▸ Tugas
Salin kata per kata bagian teks tentang Maradona, mulai dari "Ironisnya, klub yang" sampai dengan "Maradona. Ho visto Maradona.".

▸ Teks yang Ditampilkan
========

Pada dasarnya, Diego pernah memimpin ke revolusi di era mereka melawan hegemoni utara. Wilayah yang seolah mendapatkan privilese lantaran Vittorio Emmanuele, penyatu Italia, adalah raja yang menguasai Piedmont.

Ironisnya, klub yang sangat dibenci Maradona, adalah kebanggan Piedmont. Ia mengajarkan ke anaknya, Giannina, untuk berkata "Juve, Juve, vaffanculo."

Juventus adalah klub dari Turin, ibukota provinsi Piedmont.

Lebih ironis pula bila momentum Maradona kembali ke Napoli setelah 14 tahun adalah untuk merayakan pensiunnya legenda Juventus, Ciro Ferrara. Menyaksikan satu stadion (San Paolo) kembali serempak menyantikan chant fenomenal mereka.

"Oh mamma mamma mamma, oh mamma mamma mamma,
sai perche mi batte il corazon?

Ho visto Maradona. Ho visto Maradona.
Oh mamma, inamorato sono."

Wahai bunda, tahukah kenapa hatiku berdegup? Aku melihat Maradona. Dan bunda, aku terpana.

Diego dan Deitas

Lagu yang mengingatkan lagi pada testimonial Ferrara sendiri ketika ia masih menjadi pemain Napoli. "Aku tidak pernah melihat sosok yang diabolikal darinya. Bagiku ia adalah Diego, orang yang diberkati dengan banyak keindahan-keindahan."

========

▸ Data yang Diberikan
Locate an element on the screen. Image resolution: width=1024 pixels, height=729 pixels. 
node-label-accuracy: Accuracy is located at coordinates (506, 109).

========

▸ Jawaban Latihan
Ironisnya, klub yang sangat dibenci Maradona, adalah kebanggan Piedmont. Ia mengajarkan ke anaknya, Giannina, untuk berkata "Juve, Juve, vaffanculo."

Juventus adalah klub dari Turin, ibukota provinsi Piedmont.

Lebih ironis pula bila momentum Maradona kembali ke Napoli setelah 14 tahun adalah untuk merayakan pensiunnya legenda Juventus, Ciro Ferrara. Menyaksikan satu stadion (San Paolo) kembali serempak menyantikan chant fenomenal mereka.

"Oh mamma mamma mamma, oh mamma mamma mamma,
sai perche mi batte il corazon?

Ho visto Maradona. Ho visto Maradona.